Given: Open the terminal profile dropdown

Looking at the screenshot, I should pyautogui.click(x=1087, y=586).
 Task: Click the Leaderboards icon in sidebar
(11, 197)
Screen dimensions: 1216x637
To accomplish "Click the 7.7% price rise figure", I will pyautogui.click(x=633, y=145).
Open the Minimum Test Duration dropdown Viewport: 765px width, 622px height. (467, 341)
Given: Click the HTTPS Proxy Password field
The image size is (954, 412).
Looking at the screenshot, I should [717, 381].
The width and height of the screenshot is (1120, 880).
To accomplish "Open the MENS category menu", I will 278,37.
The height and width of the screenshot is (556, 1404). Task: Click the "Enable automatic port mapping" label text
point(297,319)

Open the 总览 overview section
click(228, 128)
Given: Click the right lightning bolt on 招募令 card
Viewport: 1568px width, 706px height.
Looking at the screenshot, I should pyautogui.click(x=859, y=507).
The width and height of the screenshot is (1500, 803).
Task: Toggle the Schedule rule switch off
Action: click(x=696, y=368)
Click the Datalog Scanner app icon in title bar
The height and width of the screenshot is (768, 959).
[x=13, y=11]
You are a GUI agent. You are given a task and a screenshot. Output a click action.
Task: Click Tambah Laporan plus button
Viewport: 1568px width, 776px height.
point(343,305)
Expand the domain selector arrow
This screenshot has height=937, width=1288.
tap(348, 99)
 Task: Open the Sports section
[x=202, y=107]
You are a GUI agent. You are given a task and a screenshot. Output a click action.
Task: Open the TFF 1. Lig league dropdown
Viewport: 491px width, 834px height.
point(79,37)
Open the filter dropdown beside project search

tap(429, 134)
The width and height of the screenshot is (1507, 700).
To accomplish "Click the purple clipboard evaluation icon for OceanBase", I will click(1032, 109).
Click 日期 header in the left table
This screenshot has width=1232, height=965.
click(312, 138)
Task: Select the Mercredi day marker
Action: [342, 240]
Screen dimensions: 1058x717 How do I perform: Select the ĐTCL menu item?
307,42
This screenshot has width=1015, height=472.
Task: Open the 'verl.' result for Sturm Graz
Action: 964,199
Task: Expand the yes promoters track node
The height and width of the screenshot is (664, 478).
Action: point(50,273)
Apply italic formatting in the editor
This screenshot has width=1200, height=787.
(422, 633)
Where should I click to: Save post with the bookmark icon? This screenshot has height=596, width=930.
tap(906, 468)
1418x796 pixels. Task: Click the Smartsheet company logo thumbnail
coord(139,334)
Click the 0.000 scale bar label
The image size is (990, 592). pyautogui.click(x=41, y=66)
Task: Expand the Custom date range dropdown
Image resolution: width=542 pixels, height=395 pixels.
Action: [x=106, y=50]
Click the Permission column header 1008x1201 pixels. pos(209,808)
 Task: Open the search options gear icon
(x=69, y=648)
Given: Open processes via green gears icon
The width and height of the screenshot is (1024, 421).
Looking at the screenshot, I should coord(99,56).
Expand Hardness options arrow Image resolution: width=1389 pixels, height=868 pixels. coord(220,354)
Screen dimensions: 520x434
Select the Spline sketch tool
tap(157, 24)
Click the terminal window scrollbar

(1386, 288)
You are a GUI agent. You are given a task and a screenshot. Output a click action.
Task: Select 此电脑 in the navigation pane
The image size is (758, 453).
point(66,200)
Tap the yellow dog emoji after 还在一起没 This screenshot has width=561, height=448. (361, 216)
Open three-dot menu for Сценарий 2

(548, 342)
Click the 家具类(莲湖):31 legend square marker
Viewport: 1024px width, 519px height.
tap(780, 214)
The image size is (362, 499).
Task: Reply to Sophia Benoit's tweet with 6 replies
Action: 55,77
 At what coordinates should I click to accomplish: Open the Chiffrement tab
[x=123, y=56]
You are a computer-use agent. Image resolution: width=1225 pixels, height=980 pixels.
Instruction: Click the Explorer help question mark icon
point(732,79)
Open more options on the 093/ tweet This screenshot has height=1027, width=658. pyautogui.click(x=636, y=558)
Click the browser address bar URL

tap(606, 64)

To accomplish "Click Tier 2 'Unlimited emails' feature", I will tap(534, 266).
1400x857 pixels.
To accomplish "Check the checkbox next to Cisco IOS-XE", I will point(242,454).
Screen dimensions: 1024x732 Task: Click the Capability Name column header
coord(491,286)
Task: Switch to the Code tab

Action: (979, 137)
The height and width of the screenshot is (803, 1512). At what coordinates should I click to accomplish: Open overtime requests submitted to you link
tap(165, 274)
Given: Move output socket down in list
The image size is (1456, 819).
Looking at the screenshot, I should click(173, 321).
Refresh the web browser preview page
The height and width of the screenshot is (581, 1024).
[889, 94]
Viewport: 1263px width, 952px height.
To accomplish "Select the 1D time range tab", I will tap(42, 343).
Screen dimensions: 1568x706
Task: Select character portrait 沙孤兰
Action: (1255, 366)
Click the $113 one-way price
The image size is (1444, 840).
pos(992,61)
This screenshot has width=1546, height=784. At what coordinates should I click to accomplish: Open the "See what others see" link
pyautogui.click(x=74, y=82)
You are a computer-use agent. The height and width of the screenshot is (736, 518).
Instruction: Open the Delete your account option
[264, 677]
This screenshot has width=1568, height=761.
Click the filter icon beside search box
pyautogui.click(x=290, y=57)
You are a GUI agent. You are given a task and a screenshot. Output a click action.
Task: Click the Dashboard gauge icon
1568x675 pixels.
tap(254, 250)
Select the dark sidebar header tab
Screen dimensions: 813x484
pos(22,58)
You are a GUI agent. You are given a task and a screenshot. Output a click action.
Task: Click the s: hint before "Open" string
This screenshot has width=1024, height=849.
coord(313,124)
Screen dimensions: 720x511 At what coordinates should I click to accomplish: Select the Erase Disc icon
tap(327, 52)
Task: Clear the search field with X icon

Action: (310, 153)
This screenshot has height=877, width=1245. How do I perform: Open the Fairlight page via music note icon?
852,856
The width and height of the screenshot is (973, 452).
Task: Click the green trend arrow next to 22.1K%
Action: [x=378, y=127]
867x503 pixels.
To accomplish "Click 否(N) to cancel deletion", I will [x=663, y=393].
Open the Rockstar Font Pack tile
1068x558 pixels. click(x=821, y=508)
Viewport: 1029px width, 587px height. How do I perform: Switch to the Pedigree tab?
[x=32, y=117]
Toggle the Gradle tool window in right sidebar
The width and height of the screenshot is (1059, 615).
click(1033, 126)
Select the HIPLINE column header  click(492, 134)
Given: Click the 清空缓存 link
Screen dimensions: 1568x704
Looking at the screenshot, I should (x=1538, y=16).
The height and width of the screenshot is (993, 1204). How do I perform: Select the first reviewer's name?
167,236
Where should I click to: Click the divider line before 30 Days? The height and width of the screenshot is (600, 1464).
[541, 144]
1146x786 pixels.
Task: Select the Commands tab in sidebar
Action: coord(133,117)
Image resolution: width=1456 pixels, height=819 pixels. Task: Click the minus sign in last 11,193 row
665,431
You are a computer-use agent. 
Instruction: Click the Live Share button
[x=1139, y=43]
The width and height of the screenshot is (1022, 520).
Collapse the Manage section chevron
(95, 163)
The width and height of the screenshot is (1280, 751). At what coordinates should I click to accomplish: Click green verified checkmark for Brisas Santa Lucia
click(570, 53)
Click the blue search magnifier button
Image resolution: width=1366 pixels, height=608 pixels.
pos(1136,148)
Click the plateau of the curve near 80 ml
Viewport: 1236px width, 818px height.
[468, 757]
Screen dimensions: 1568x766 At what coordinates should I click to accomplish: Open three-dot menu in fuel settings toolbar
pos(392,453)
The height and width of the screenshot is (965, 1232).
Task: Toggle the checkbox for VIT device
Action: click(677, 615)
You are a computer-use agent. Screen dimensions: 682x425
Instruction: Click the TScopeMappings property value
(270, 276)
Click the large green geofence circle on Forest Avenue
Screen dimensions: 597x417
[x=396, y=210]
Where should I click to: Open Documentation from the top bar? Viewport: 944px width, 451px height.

+--

Rewrite the stretch from the line containing "This screenshot has width=1546, height=784." through the line containing "Action: (310, 153)", putting "button" in place of "icon" and leaving everything else unchanged.

Output ::
This screenshot has width=1546, height=784. At what coordinates should I click to accomplish: Open the "See what others see" link
pyautogui.click(x=74, y=82)
You are a computer-use agent. The height and width of the screenshot is (736, 518).
Instruction: Open the Delete your account option
[264, 677]
This screenshot has width=1568, height=761.
Click the filter button beside search box
pyautogui.click(x=290, y=57)
You are a GUI agent. You are given a task and a screenshot. Output a click action.
Task: Click the Dashboard gauge button
1568x675 pixels.
tap(254, 250)
Select the dark sidebar header tab
Screen dimensions: 813x484
pos(22,58)
You are a GUI agent. You are given a task and a screenshot. Output a click action.
Task: Click the s: hint before "Open" string
This screenshot has width=1024, height=849.
coord(313,124)
Screen dimensions: 720x511 At what coordinates should I click to accomplish: Select the Erase Disc button
tap(327, 52)
Task: Clear the search field with X button

Action: (310, 153)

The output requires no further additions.